Samedi 24 août, un agroculteur de mon village a expliqué à mon 1er adjoint que l’eau de ruissellement sortant de ses champs pouvait être consommée par l’homme. Il faut dire que cet agroculteur a toujours eu l’art de prendre les gens pour des cons. Suite à un orage qui a déversé près de 20 tonnes de terre de son champ de patates sur la route, il a tout de même osé me dire, fataliste, qu’un jour il n’y aurait plus de ruissellement du fait de l’érosion qu’il provoquait. En d’autres époques, on nous expliquait que la terre était plate. C’est vrai qu’à la vitesse à laquelle il saccage la nature et le paysage, je me demande si ce genre de personnages n’aurait pas tort d’avoir raison trop tôt.
Les agroculteurs ne représentent aujourd’hui plus qu’eux-mêmes. Ils sont détestés de la population rurbaine à laquelle ils ont vendu leurs terrains. Et ce sont les seuls à ne pas s’en rendre compte.
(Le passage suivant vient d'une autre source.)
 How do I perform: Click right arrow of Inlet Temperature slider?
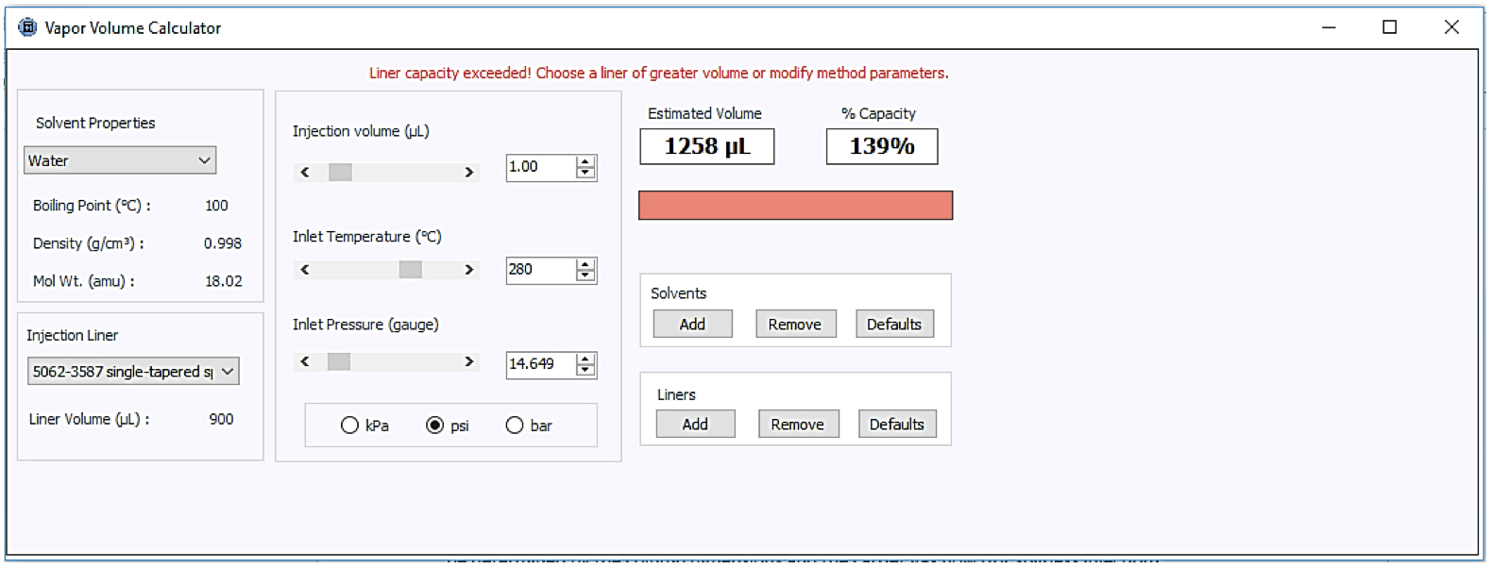tap(468, 270)
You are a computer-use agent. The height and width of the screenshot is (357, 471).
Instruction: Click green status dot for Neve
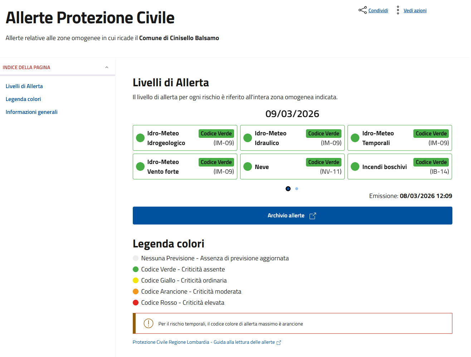pyautogui.click(x=248, y=167)
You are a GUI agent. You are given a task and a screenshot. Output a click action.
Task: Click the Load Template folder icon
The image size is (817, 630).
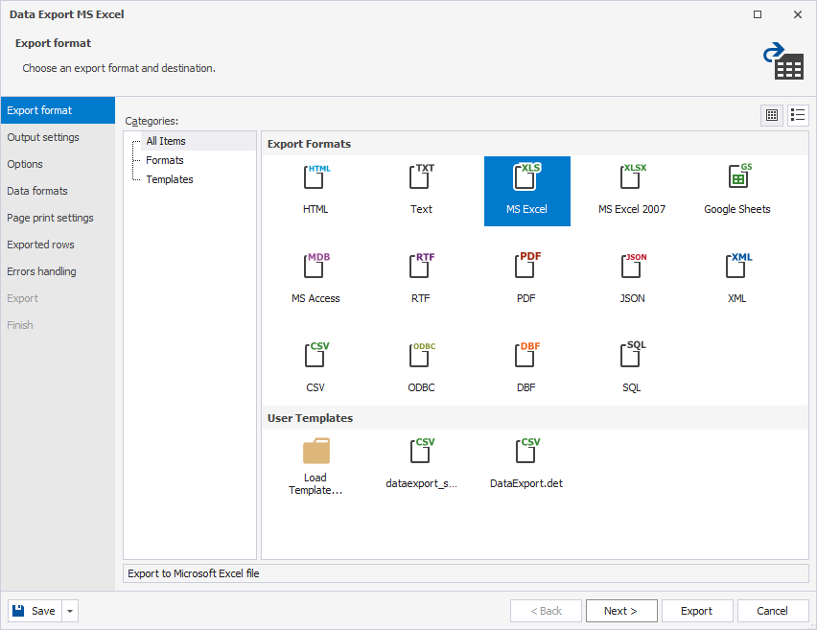[x=315, y=451]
Le Préfet de l’Eure aurait donné des instructions pour que nos agriculteurs ne traitent plus à côté des écoles. A Saint-Paul-de-Fourques, une des institutrices, Béatrice, est allée voir Olivier – dont le fils est scolarisé à l’école – pour lui demander de ne plus traiter à proximité de l’école. Olivier fait partie de ces agriculteurs-paysans qui ne se comportent pas comme des sagouins. Il a accepté ! Nous ne pouvons que l’en remercier. Lorsqu’ils rentrent chez eux dans leurs maisons situées en bord de champs, ces mêmes enfants subissent les traitements pesticides. Le Préfet de l’Eure, en reconnaissant une exception pour l’école, s’expose à de nouveaux arrêtés de la part de maires soucieux de protéger leur population. Il a de la chance : ils ne semblent pas nombreux dans notre département !
Les langues se délient. Des habitants de ma commune qui vivent route de Saint-Paul m’ont fait part que l’agroculteur des parcelles jouxtant leurs habitations passe les bras de son pulvérisateur au-dessus de leur propriété pour traiter au ras. Les habitants n’en peuvent plus ! Je voudrais m’excuser auprès d’eux pour ne pas avoir réagi plus vite. Il m’a fallu attendre la dernière année de mon mandat pour enfin comprendre que j’étais maire et que je pouvais agir.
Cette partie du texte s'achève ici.